▶ DATA TO PROCESS:
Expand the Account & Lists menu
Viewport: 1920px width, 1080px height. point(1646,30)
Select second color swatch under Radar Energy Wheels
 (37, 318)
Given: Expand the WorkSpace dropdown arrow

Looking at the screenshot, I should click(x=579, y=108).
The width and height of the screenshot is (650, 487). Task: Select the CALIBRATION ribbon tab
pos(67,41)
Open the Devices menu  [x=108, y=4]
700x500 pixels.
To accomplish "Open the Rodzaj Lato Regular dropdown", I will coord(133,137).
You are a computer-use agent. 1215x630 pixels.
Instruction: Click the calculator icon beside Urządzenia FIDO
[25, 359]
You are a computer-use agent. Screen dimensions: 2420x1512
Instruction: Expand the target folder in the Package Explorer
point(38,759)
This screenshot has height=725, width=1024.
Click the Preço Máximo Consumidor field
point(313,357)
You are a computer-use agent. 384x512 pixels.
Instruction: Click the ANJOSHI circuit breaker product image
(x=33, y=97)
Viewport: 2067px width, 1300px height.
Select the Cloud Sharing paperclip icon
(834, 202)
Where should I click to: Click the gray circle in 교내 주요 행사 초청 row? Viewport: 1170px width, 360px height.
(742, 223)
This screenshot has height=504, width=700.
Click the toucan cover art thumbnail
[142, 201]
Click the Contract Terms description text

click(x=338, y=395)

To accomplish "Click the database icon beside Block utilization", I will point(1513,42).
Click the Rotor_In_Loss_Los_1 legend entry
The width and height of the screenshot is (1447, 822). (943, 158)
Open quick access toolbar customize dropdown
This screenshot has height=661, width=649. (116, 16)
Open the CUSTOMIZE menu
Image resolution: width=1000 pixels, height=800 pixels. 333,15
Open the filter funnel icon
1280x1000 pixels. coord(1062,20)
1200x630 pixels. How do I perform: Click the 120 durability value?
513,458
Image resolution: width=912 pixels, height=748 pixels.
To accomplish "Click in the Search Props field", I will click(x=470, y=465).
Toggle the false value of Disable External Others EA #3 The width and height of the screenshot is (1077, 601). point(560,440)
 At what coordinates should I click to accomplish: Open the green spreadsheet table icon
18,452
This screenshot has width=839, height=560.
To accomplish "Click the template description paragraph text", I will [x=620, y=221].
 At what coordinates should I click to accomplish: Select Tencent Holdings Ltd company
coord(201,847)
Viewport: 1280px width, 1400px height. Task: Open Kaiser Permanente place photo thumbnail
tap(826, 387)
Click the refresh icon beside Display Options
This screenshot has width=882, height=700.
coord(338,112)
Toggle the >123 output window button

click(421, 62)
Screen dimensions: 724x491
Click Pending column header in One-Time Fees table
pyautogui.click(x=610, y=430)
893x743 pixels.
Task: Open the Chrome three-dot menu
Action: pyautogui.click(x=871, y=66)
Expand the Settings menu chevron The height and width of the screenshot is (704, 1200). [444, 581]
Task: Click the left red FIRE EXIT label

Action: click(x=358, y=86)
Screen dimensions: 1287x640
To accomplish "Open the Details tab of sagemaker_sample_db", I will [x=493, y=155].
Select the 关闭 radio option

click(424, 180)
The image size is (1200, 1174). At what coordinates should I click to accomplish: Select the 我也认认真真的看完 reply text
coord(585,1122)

▶ EXERCISE PROMPT:
Output the material above exactly, but only from the line that carries "Viewport: 2067px width, 1300px height." through the line that carries "Screen dimensions: 724x491".

▶ WRITTEN RESPONSE:
Viewport: 2067px width, 1300px height.
Select the Cloud Sharing paperclip icon
(834, 202)
Where should I click to: Click the gray circle in 교내 주요 행사 초청 row? Viewport: 1170px width, 360px height.
(742, 223)
This screenshot has height=504, width=700.
Click the toucan cover art thumbnail
[142, 201]
Click the Contract Terms description text

click(x=338, y=395)

To accomplish "Click the database icon beside Block utilization", I will point(1513,42).
Click the Rotor_In_Loss_Los_1 legend entry
The width and height of the screenshot is (1447, 822). (943, 158)
Open quick access toolbar customize dropdown
This screenshot has height=661, width=649. (116, 16)
Open the CUSTOMIZE menu
Image resolution: width=1000 pixels, height=800 pixels. 333,15
Open the filter funnel icon
1280x1000 pixels. coord(1062,20)
1200x630 pixels. How do I perform: Click the 120 durability value?
513,458
Image resolution: width=912 pixels, height=748 pixels.
To accomplish "Click in the Search Props field", I will click(x=470, y=465).
Toggle the false value of Disable External Others EA #3 The width and height of the screenshot is (1077, 601). point(560,440)
 At what coordinates should I click to accomplish: Open the green spreadsheet table icon
18,452
This screenshot has width=839, height=560.
To accomplish "Click the template description paragraph text", I will [x=620, y=221].
 At what coordinates should I click to accomplish: Select Tencent Holdings Ltd company
coord(201,847)
Viewport: 1280px width, 1400px height. Task: Open Kaiser Permanente place photo thumbnail
tap(826, 387)
Click the refresh icon beside Display Options
This screenshot has width=882, height=700.
coord(338,112)
Toggle the >123 output window button

click(421, 62)
Screen dimensions: 724x491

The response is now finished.